In 1949, the average retirement age around the world 64.3 for men but by 1994, it had decreased to 62.5. Those figures were drawn from a study of retirement ages in thirty different countries. The age for private-sector workers to draw full retirement benefits from the national pension scheme is 63. However, that is set to increase with legislation already in place.

Over the last few decades, life expectancy has continued to rise. In 1958, life after retirement was 13.4 years for men but by 2010, that figure had reached 18.5. It is set to rise even further to 20.3

The country with the lowest retirement age is Turkey.

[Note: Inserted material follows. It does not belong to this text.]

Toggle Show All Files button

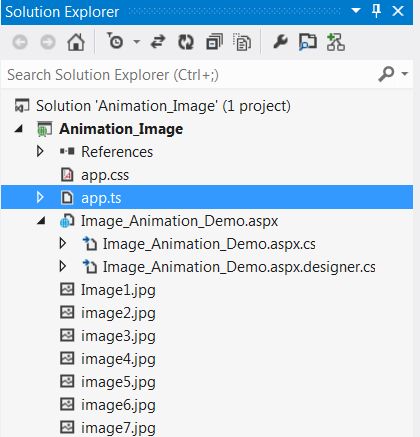[242, 42]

It used to be 60 but now that plan has been replaced and the Turkish have to have had contributed twenty five years to receive a pension in full. Therefore, they can retire at 45 if they wish and receive a full pension. Greece is the country with the next lowest retirement age, of 57. That has increased by just 2 years since 1959. There are a few countries which have set the retirement age at 60. Hungary, Luxembourg, Belgium and Korea fall into this category with France at 60.5.

The oldest retirement age lies in Iceland and Norway at 67. Denmark is set to adopt the same figure in 2030 and Italy, 65 in the same year with legislation in place for both of those changed to occur. Third is the US, just one year behind with 66. The UK is the country with who have the oldest projected retirement age by 2050 at 68 years old.